=== Provided data ===
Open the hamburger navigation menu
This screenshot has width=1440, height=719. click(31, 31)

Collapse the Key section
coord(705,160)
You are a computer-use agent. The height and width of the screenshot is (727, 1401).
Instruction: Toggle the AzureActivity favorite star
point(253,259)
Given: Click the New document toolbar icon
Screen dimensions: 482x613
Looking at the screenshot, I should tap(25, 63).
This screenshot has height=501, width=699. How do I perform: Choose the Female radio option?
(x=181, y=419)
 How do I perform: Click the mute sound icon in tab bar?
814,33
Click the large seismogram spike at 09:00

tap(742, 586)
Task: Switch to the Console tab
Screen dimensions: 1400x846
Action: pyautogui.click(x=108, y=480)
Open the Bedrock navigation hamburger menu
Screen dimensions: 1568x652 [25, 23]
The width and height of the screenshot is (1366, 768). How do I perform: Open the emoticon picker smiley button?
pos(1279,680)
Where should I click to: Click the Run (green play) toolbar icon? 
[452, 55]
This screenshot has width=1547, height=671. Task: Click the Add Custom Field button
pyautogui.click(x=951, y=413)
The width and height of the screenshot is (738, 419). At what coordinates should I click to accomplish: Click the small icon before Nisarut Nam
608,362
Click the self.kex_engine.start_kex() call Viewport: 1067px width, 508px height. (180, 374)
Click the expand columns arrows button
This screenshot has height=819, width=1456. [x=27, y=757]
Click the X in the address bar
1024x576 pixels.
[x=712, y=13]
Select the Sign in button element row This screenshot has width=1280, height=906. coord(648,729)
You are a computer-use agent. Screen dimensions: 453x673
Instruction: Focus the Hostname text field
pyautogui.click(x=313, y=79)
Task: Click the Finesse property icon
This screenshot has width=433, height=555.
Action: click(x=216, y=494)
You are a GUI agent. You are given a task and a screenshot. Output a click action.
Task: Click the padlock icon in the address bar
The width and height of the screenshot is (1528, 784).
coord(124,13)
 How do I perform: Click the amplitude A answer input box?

=== What is expected ===
Reproduce the lines verbatim, starting at the line that contains "Given: Click the New document toolbar icon" and ending at the line that contains "(x=181, y=419)", with both of those lines included.

=== Correct answer ===
Given: Click the New document toolbar icon
Screen dimensions: 482x613
Looking at the screenshot, I should tap(25, 63).
This screenshot has height=501, width=699. How do I perform: Choose the Female radio option?
(x=181, y=419)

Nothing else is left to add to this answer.